Effect of lobeglitazone (Lobe) on hepatic steatosis in high-fat diet (HFD)-fed mice.
(A) Hematoxylin and eosin and Nile Red staining of hepatic lipid accumulation, (B) percentage of lipid droplets in Nile Red-stained sections, (C) hepatic triglyceride (TG) concentration, and (D) serum hepatic enzymes in normal diet (ND), non-treated HFD, Lobe-treated HFD (1 or 5 mg/kg/d), and Lobe-only mice. *P <0.05 vs. ND-fed mice; †P <0.05 vs. HFD-fed mice.
Fig 4.
Effect of lobeglitazone (Lobe) on hepatic lipogenesis in high-fat diet (HFD)-fed mice.
Western blots and quantification of hepatic (A) peroxisome proliferator-activated receptor (PPAR) α, (B) PPARγ, (C) fatty acid synthase (FAS), (D) stearoyl-CoA desaturase (SCD) 1, (E) diglyceride acyltransferase (DGAT) 1, and (F) carbohydrate response element binding protein (ChREBP)-1 expression in normal diet (ND), non-treated HFD, Lobe-treated HFD (1 or 5 mg/kg/d), and Lobe-only mice.

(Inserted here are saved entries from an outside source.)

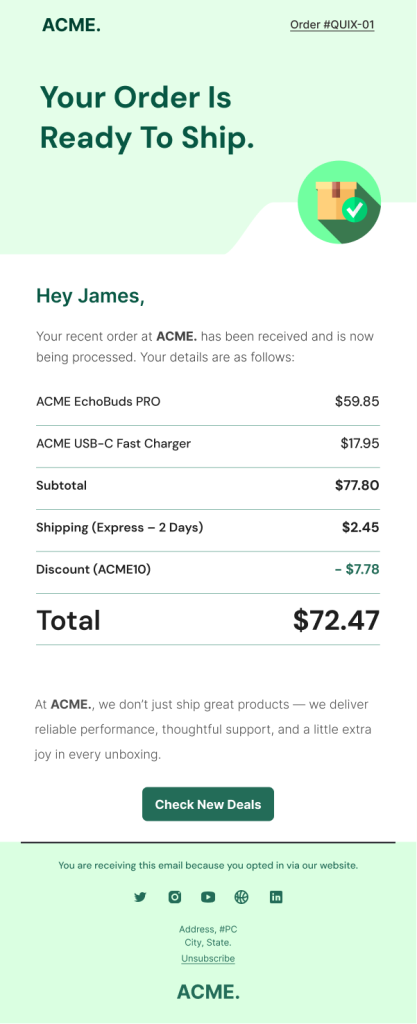Click the ACME. logo in footer
This screenshot has height=1024, width=417.
[x=208, y=992]
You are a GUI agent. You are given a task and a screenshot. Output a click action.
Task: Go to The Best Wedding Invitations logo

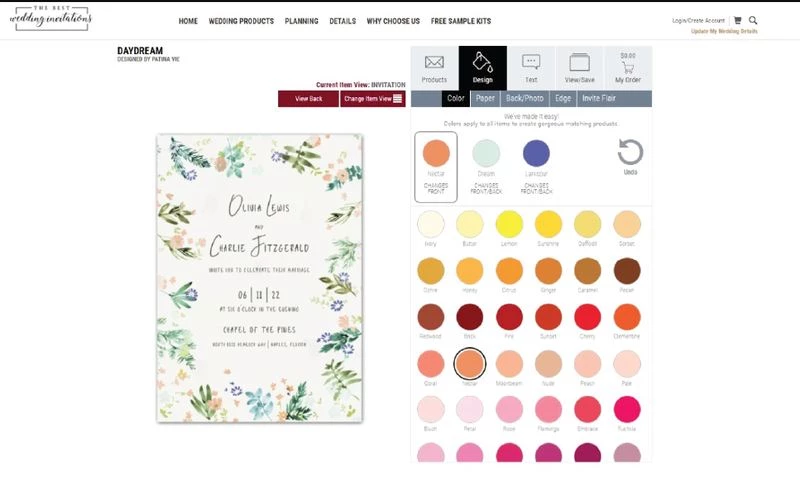click(52, 18)
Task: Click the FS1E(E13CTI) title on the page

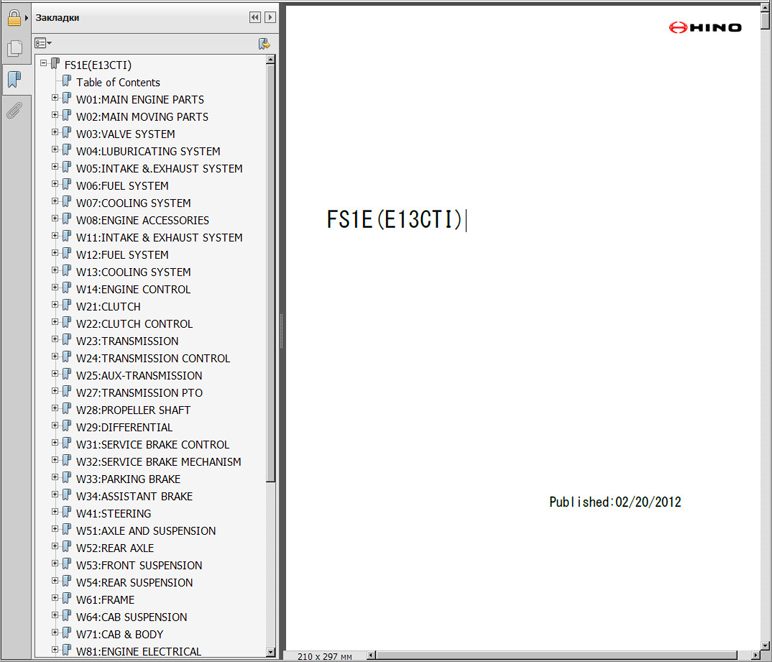Action: pyautogui.click(x=395, y=220)
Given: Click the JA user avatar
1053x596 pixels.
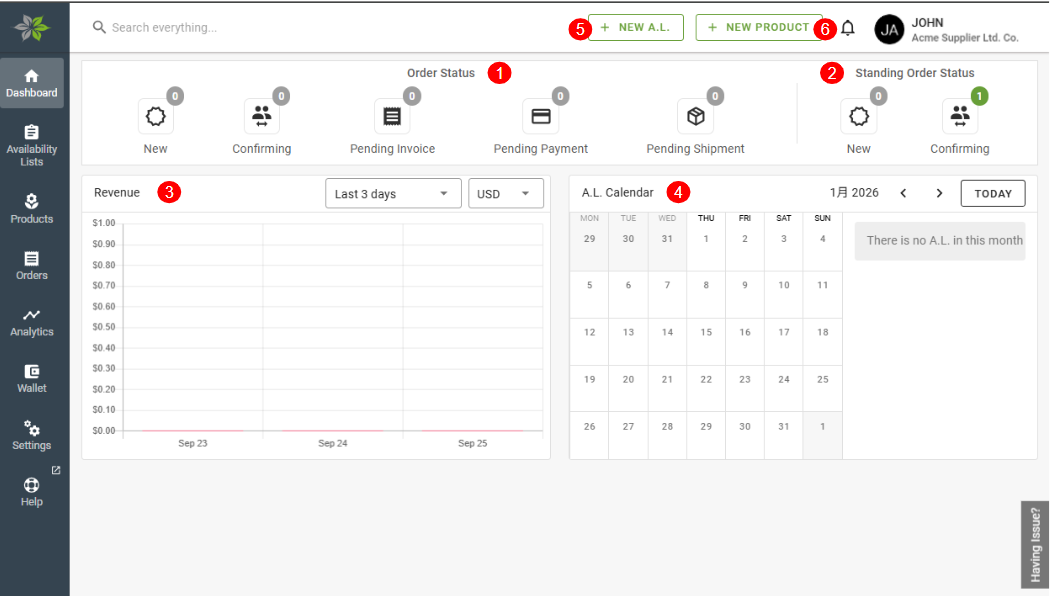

Densitometry values for each protein are normalized to β-actin or p84. Data are presented as mean ± SEM. *P <0.05 vs. ND-fed mice; †P <0.05 vs. HFD-fed mice.
Fig 5.
Partial least squares-discriminant analysis (PLS-DA) scores scatter plots of liver (A and B) and serum (C and D) metabolites analyzed using ultra-performance liquid chromatography-quadrupole-time-of-flight mass spectrometry and (UPLC-Q-TOF MS) and heat maps of identified hepatic (E) and serum (F) metabolites. Differences among all sample groups (A; liver, C; blood) and sample groups of ND, HFD, and HFD+ lobeglitazone 5 mg (B; liver, D; blood) were visualized respectively by PLS-DA scores scatter plots. The quality of the PLS-DA models were evaluated by the goodness of fit (R2X and R2Y) and predictive ability (Q2Y), and validated by a 7-fold cross validation with a permutation test (n = 200). All sample groups were visualized by Heat maps of identified hepatic (E) and serum (F) metabolites obtained using UPLC-Q-TOF MS. The heat maps were drawn using R with ggplot2, and the red-blue colors represent the z-score transformed raw data of serum and hepatic metabolites with significant differences among groups. Red and blue indicate decreases and increases in metabolite levels, respectively. HFD, high-fat diet; Lobe, lobeglitazone; LPC, lysophosphatidylcholine; ND, normal diet.
Fig 6.
Effect of lobeglitazone (Lobe) on serum leptin and hypothalamic signaling transducer and activator of transcription 3 (STAT3) and proopiomelanocortin (POMC) 2 expression in HFD-fed mice.
(A) Serum leptin concentrations and (B) western blot and quantification of p-STAT3 and total STAT3 in the hypothalamuses from each group. Densitometry values for each protein are normalized to total STAT3. (C) Representative microphotographs of immunostained POMC-positive cells in the arcuate nucleus of hypothalamuses from each group. Asterisks indicate POMC-positive neurons. Scale bar = 50 μm. (D) The number of POMC-positive cells. Data are presented as mean ± SEM. *P <0.05 vs. ND-fed mice; †P <0.05 vs. HFD-fed mice. HFD, high-fat diet; Lobe, lobeglitazone; ND, normal diet.